### Work item
With the pictures removed, the data below must be transcribed in full and exactly.

───── Records supplied ─────

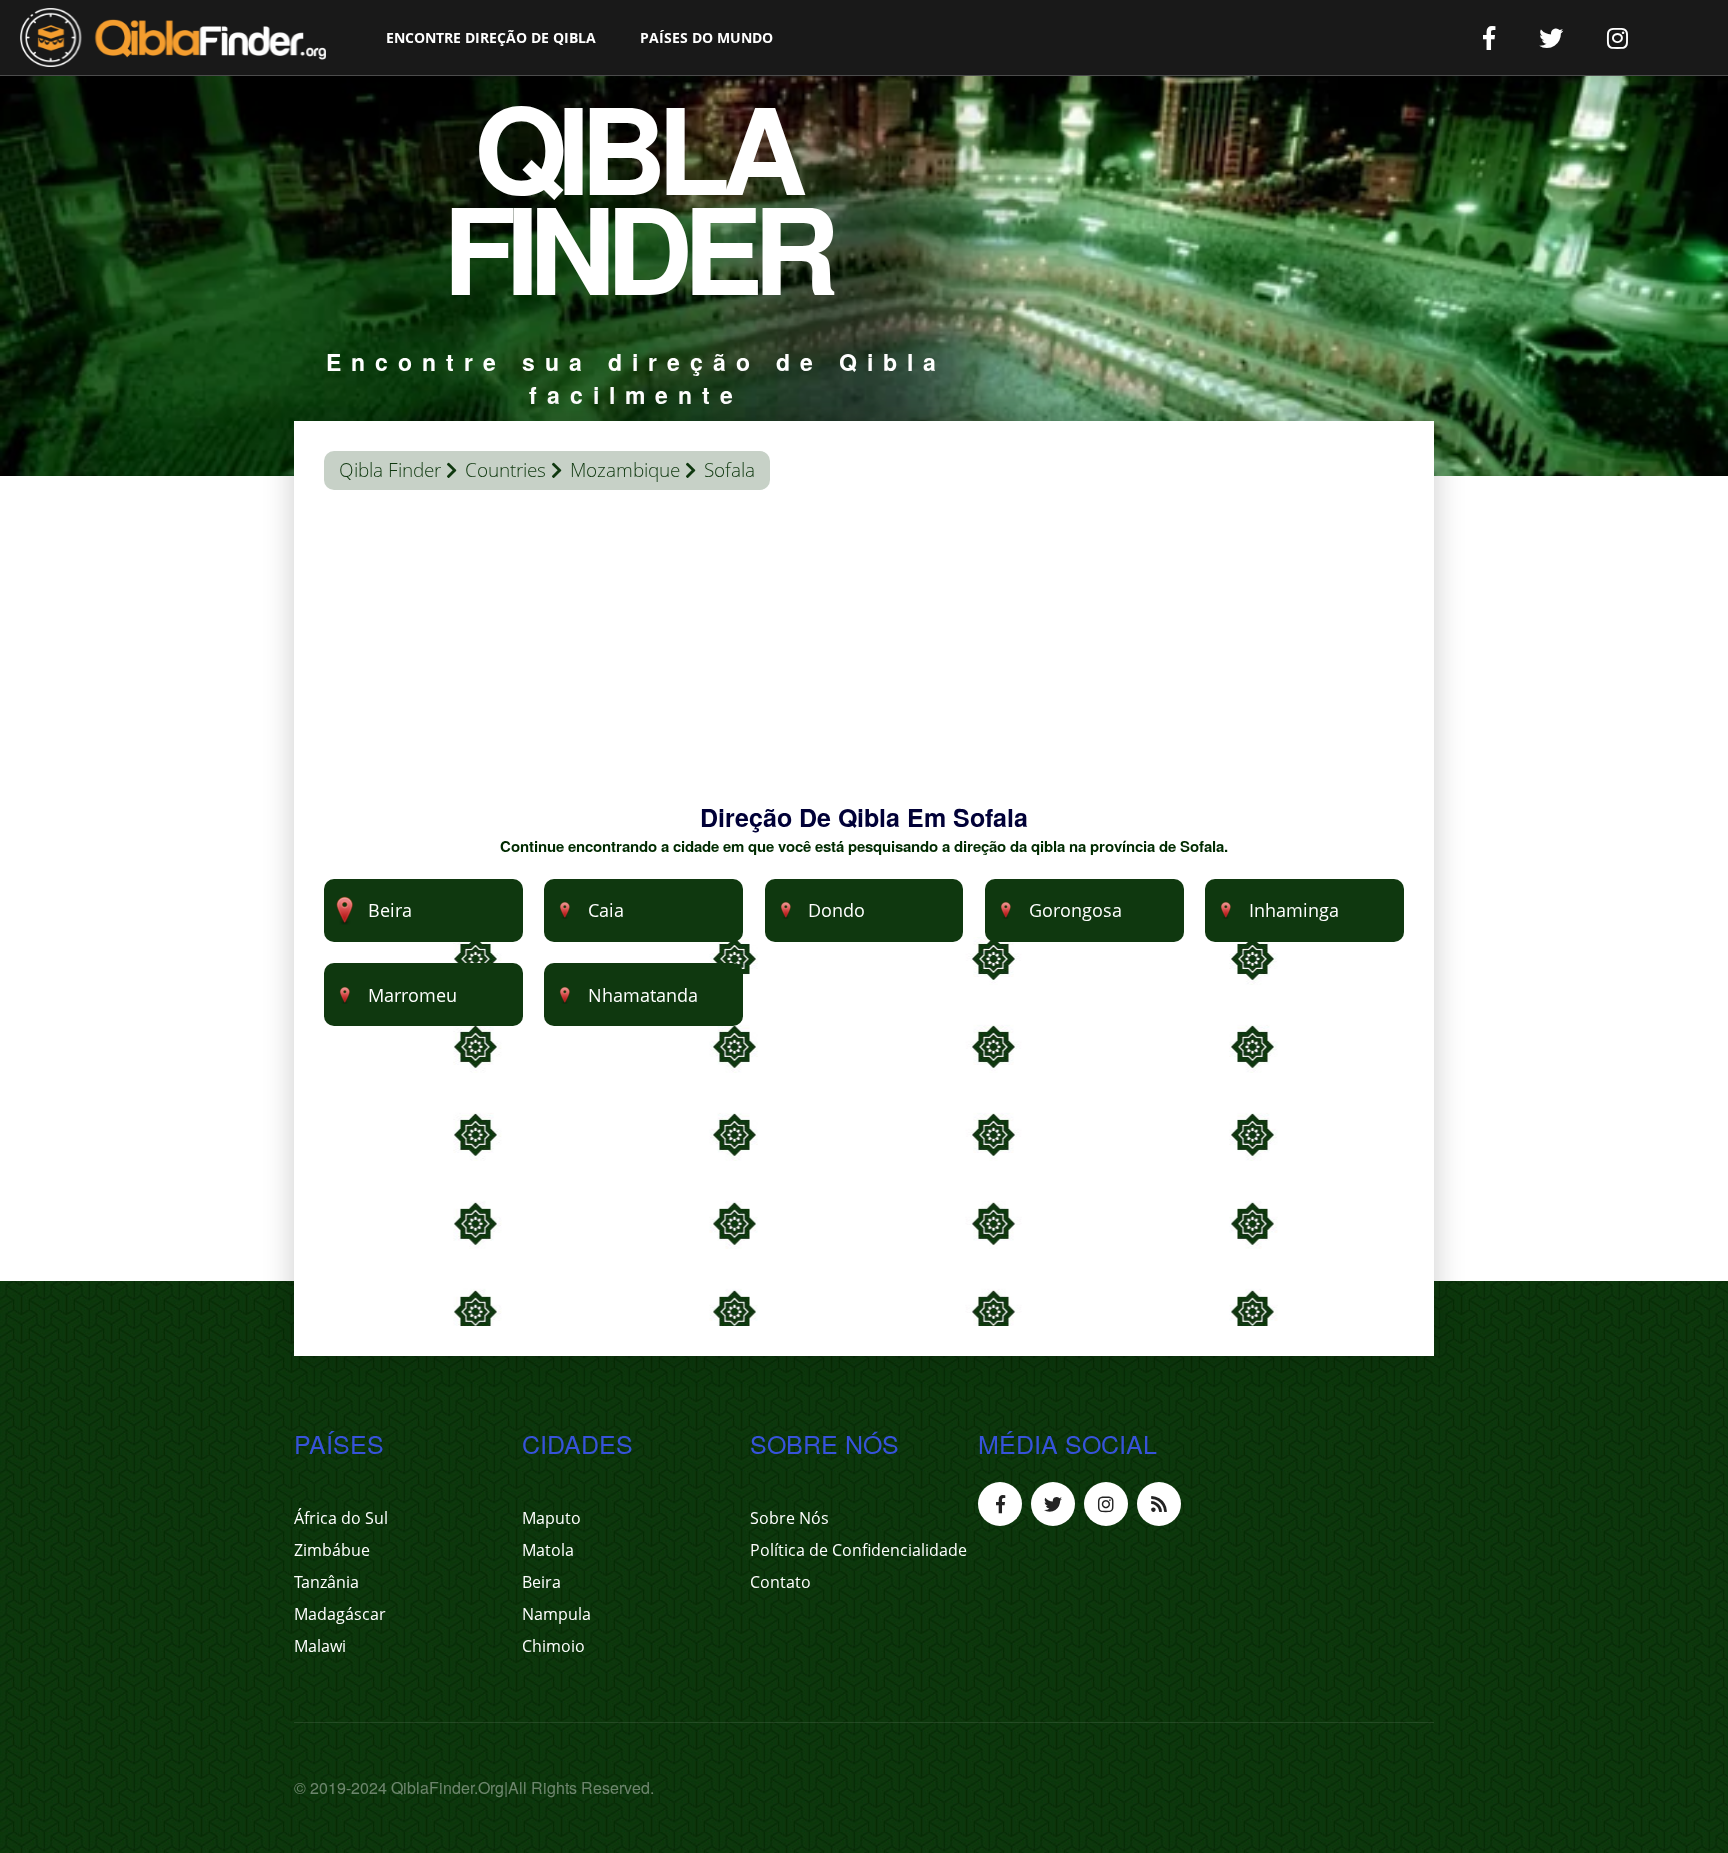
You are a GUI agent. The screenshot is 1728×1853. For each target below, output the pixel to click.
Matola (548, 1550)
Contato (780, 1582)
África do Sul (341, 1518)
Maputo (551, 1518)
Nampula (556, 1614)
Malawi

─────

### Task result
You are a GUI agent. The screenshot is 1728×1853. For each target below, output the pixel to click.
Matola (548, 1550)
Contato (780, 1582)
África do Sul (341, 1518)
Maputo (551, 1518)
Nampula (556, 1614)
Malawi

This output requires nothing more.